* Set task 1 *
Print the part of the records that opens with the line containing "Given: Seek within the video progress bar" and runs through the final line of the records, reproducing those lines exactly and omitting the pictures.

NCJF's 12th Annual Film Festival: March 25 - April 5, 2009

At A Glance | Films | Ticket Info | Venues | Guests | Sponsors | Flyers | Past Festivals | Press

Visiting Filmmakers and Special Guests

FRANCO SACCHI  
Director of WAITING FOR ARMAGEDDON screening on Wednesday, March 25, 7:00 pm

Franco Sacchi is an Italian filmmaker and freelance journalist living in Boston. His previous directorial work, THIS IS NOLLYWOOD, portrays the fascinating world of the burgeoning Nigerian film industry. The film aired on SABC 1 (South African Broadcasting Corporation), SKY UK and it won the Audience Award at the Abuja International Film festival (Nigeria). Mr. Sacchi’s first feature length film, AMERICAN EUNUCHSscreened at dozens of festivals including the prestigious International Documentary Film Festival in Amsterdam (IDFA) and it aired in 2004 on the Sundance Channel and on several European networks. Mr. Sacchi is a filmmaker in residence at the Center for Digital Imaging Arts at Boston University. WAITING FOR ARMAGEDDON had it’s world premiere screening at the New York Jewish Film Festival in January.

* Set task 2 *
From the film festival page, output the part that opens with the words containing "Franco Sacchi is" and closes with "Festival in January.", copied exactly.

* Data *

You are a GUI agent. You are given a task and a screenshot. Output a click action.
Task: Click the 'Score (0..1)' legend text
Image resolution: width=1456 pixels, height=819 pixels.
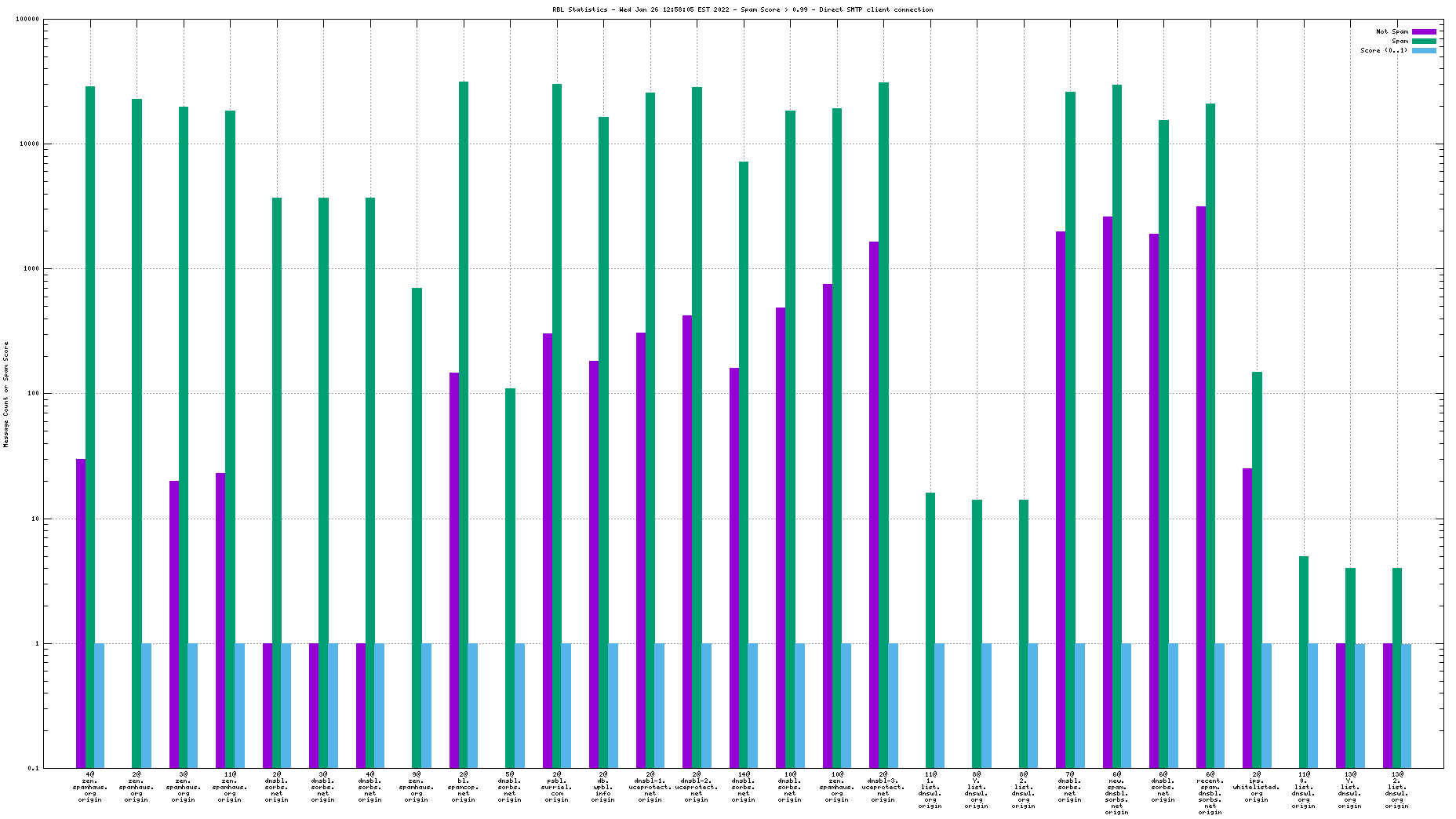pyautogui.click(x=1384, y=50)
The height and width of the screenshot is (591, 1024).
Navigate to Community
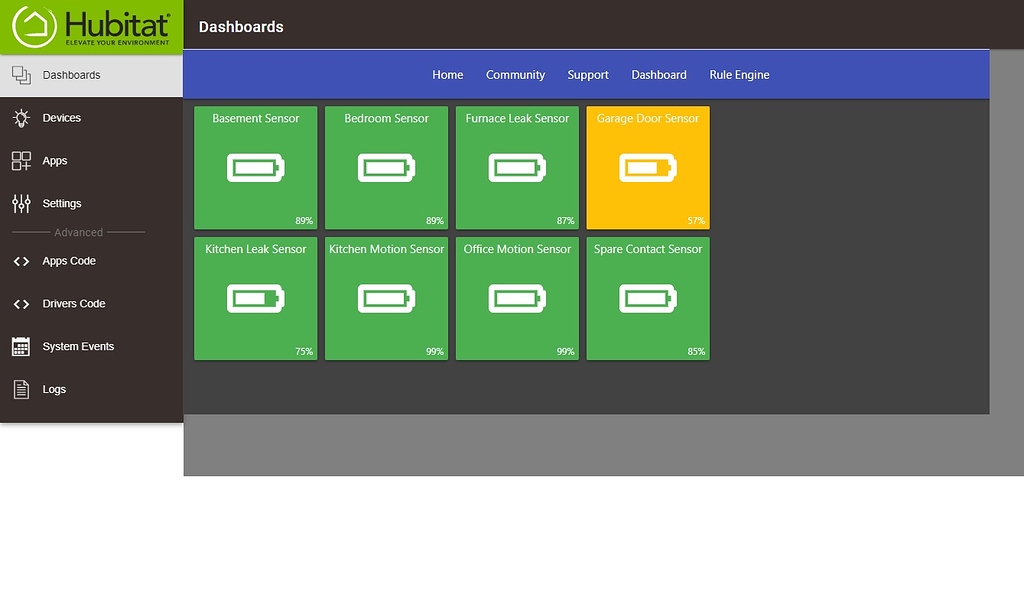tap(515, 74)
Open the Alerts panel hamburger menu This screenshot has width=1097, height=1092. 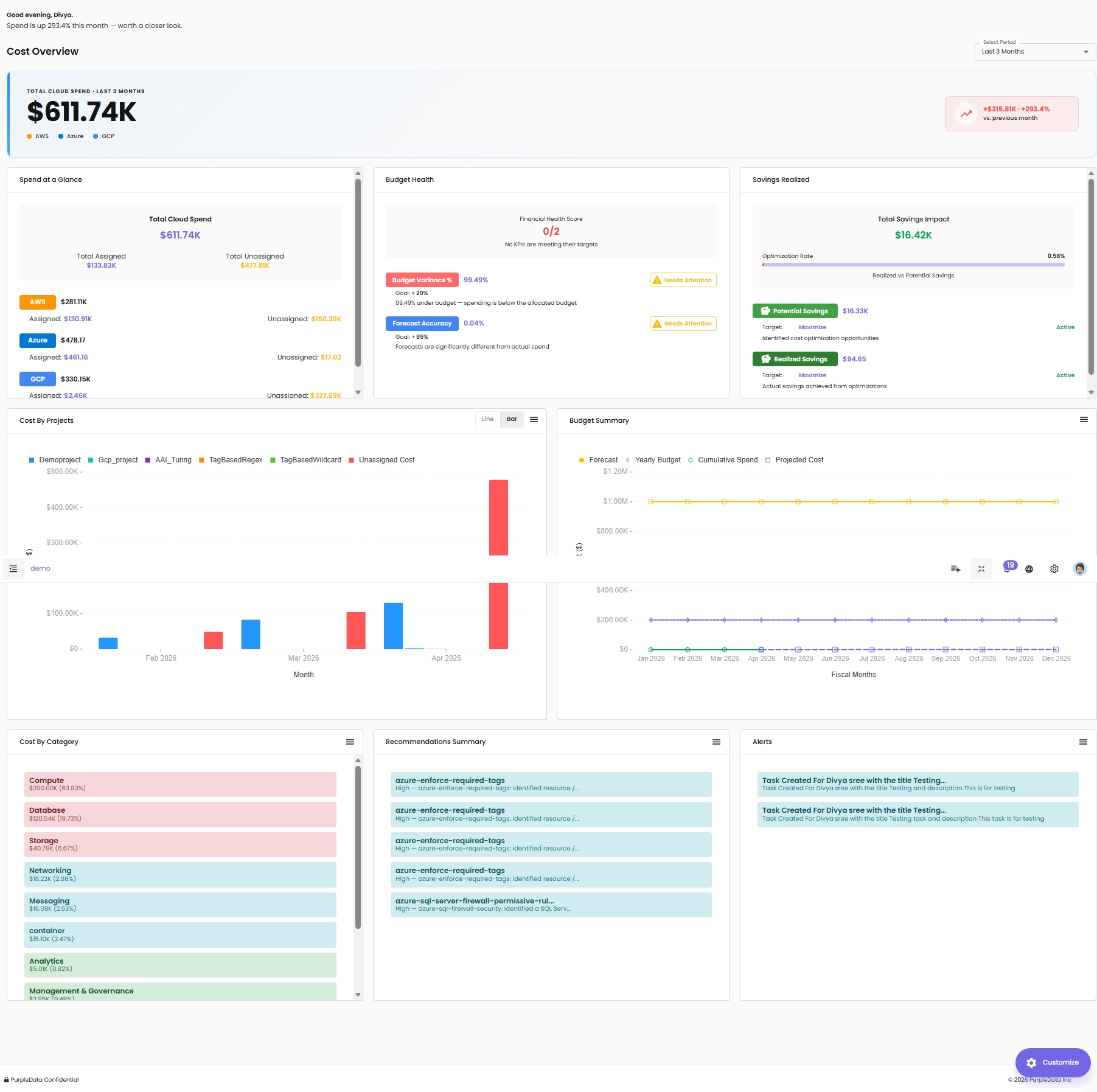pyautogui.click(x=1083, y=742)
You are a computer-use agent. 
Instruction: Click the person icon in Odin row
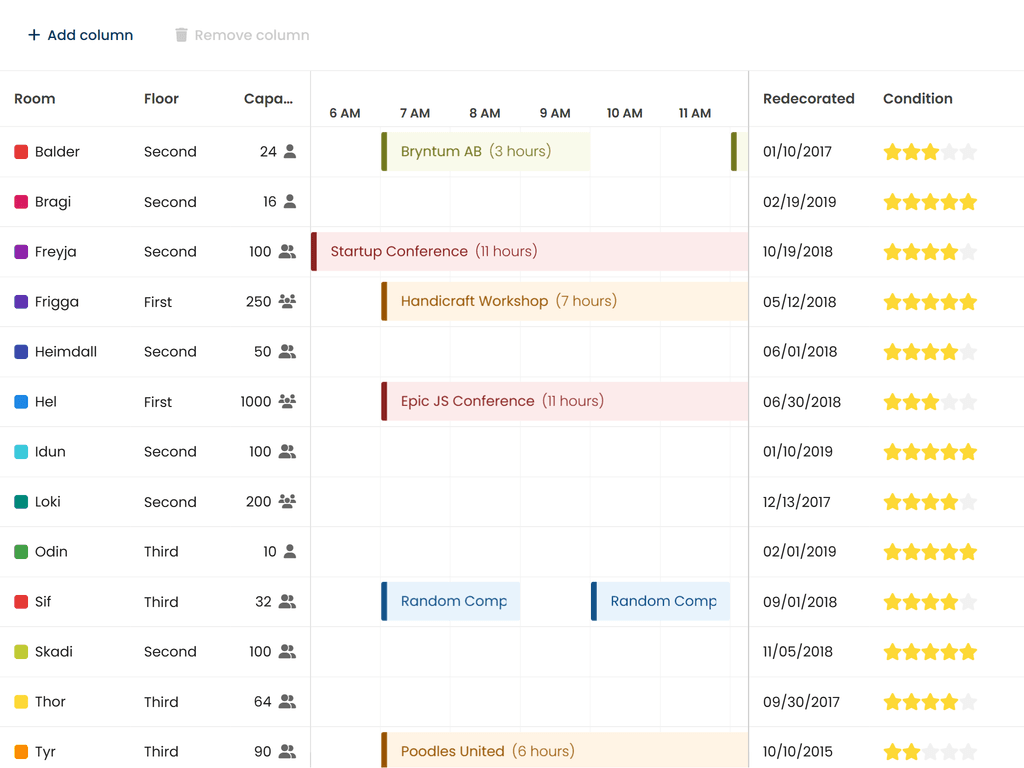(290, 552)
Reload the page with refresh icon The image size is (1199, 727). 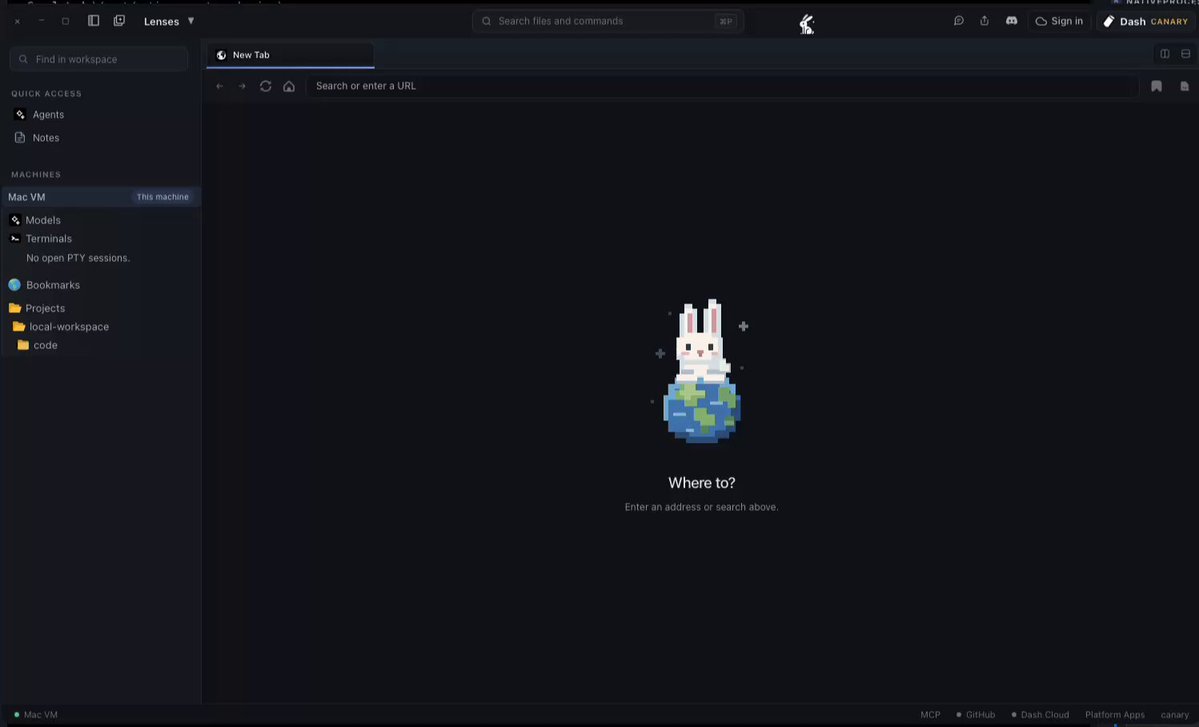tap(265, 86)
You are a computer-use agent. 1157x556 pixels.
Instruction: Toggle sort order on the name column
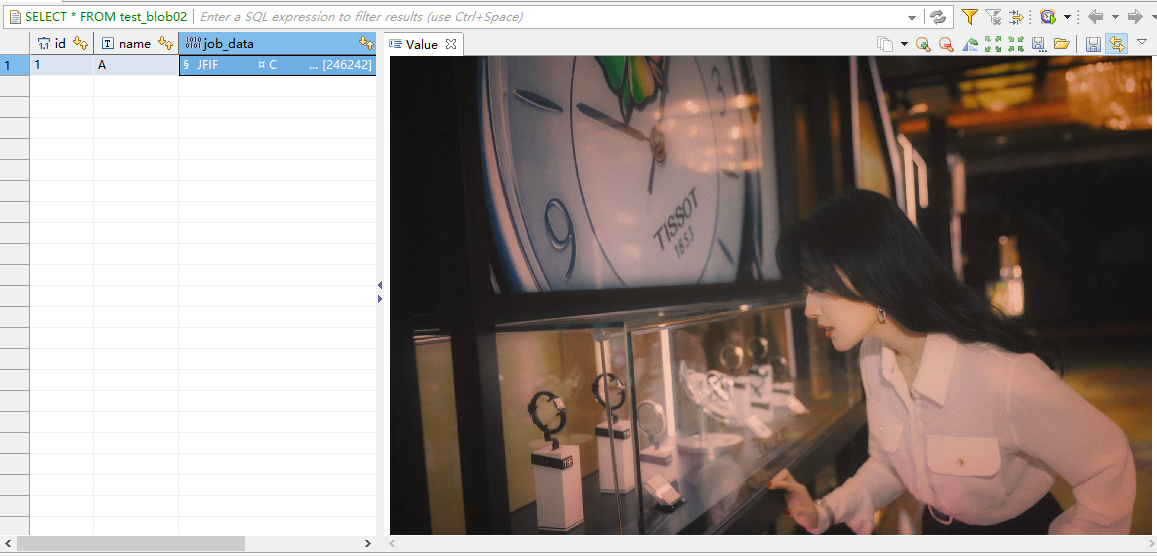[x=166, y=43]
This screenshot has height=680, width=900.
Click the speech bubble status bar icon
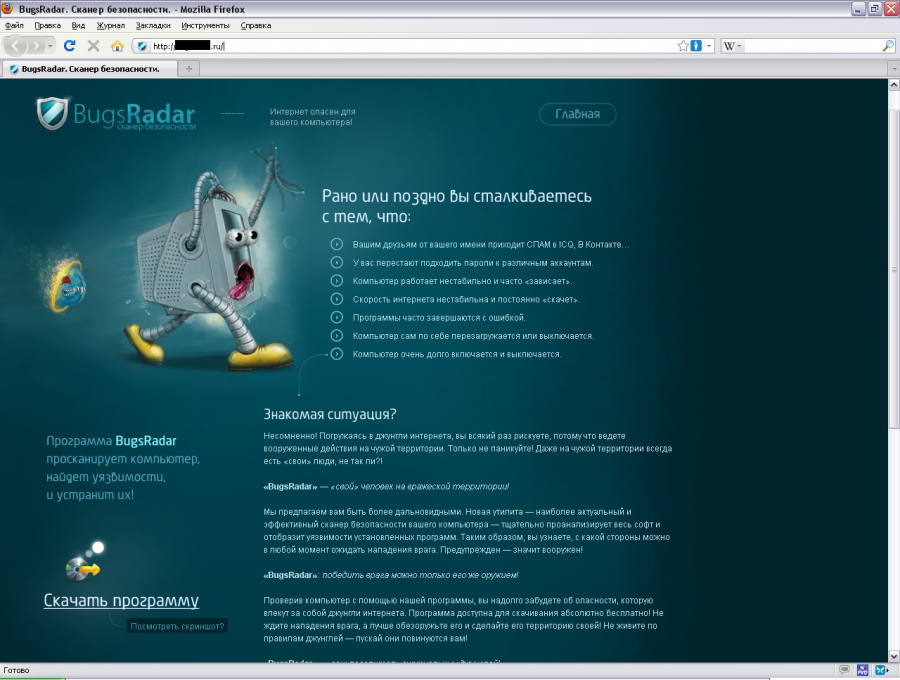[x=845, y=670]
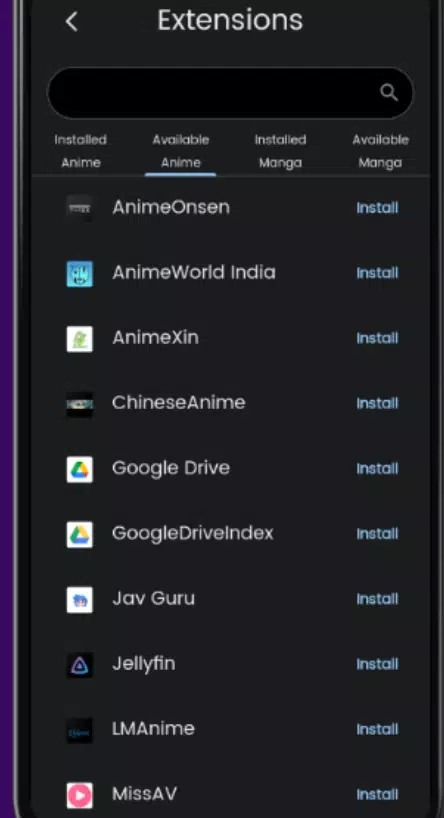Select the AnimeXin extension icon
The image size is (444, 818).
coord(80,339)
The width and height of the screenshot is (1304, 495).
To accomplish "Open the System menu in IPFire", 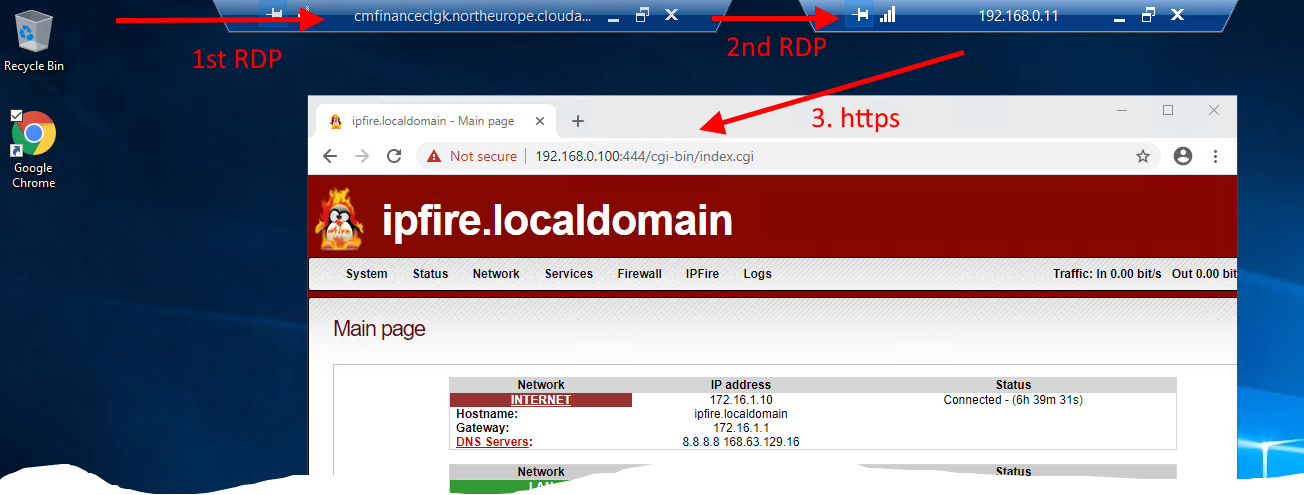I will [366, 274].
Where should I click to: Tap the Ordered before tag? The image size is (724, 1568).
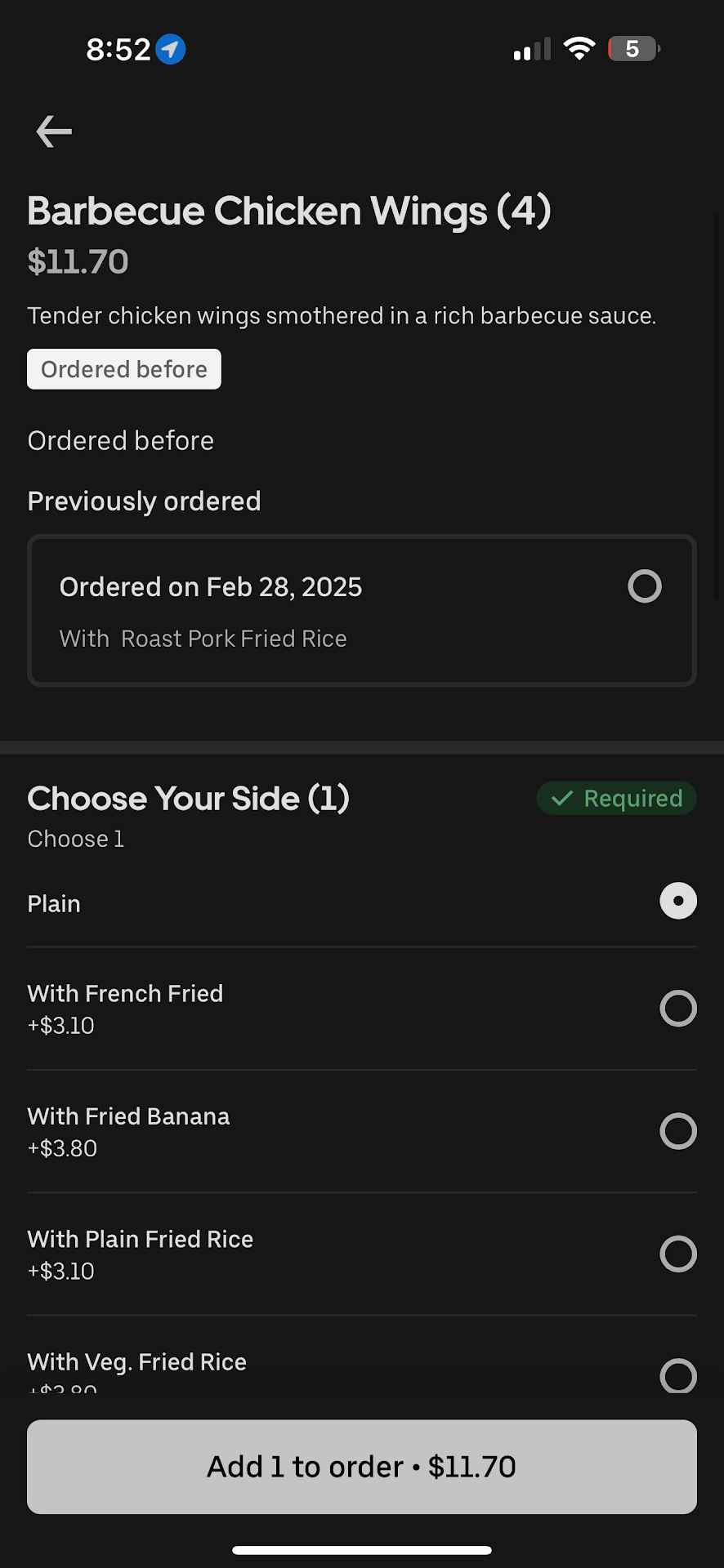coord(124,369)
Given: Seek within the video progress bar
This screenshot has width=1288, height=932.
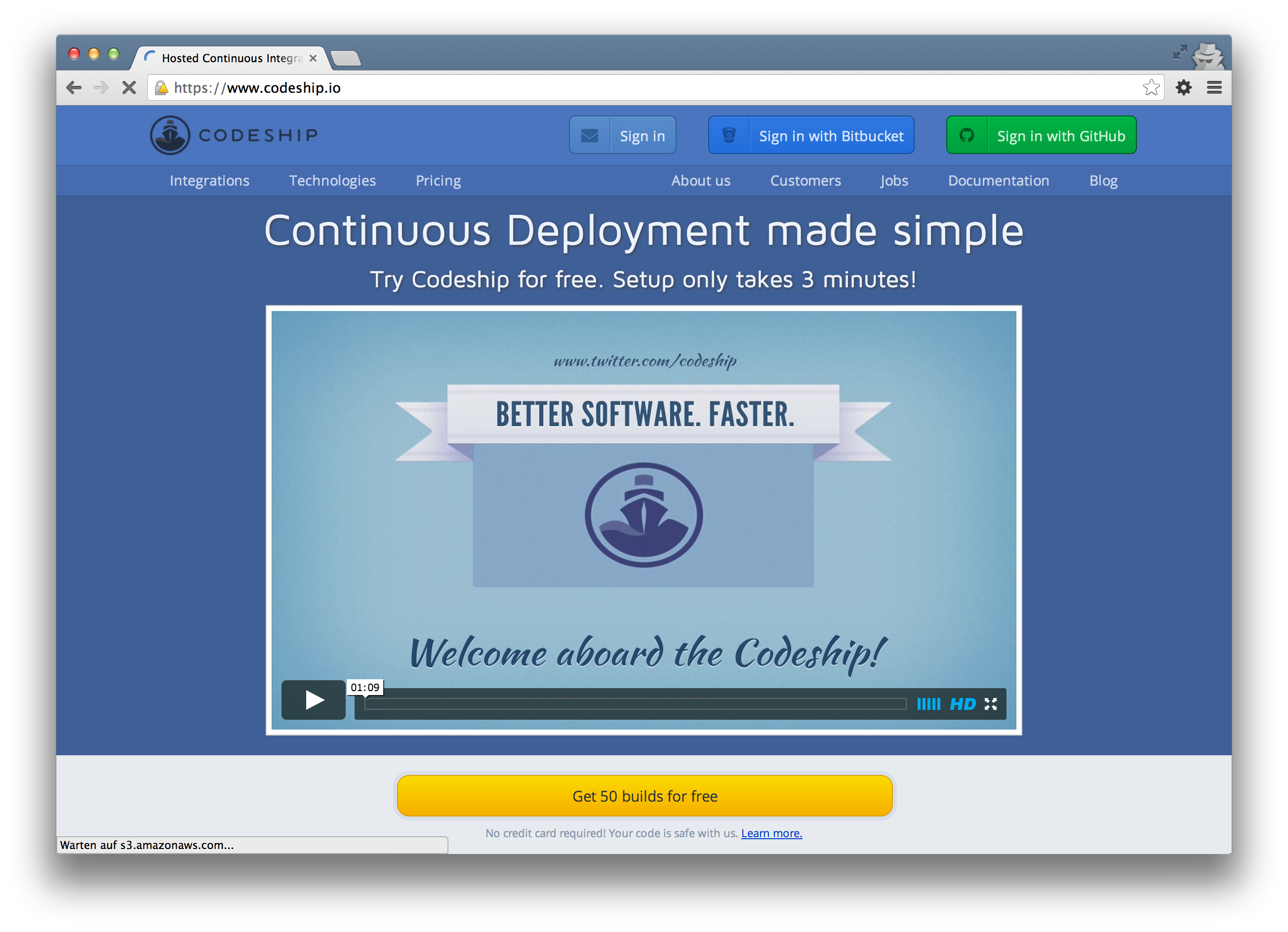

* Final result 1 *
Given: Seek within the video progress bar
This screenshot has width=1288, height=932.

* Final result 2 *
Franco Sacchi is an Italian filmmaker and freelance journalist living in Boston. His previous directorial work, THIS IS NOLLYWOOD, portrays the fascinating world of the burgeoning Nigerian film industry. The film aired on SABC 1 (South African Broadcasting Corporation), SKY UK and it won the Audience Award at the Abuja International Film festival (Nigeria). Mr. Sacchi’s first feature length film, AMERICAN EUNUCHSscreened at dozens of festivals including the prestigious International Documentary Film Festival in Amsterdam (IDFA) and it aired in 2004 on the Sundance Channel and on several European networks. Mr. Sacchi is a filmmaker in residence at the Center for Digital Imaging Arts at Boston University. WAITING FOR ARMAGEDDON had it’s world premiere screening at the New York Jewish Film Festival in January.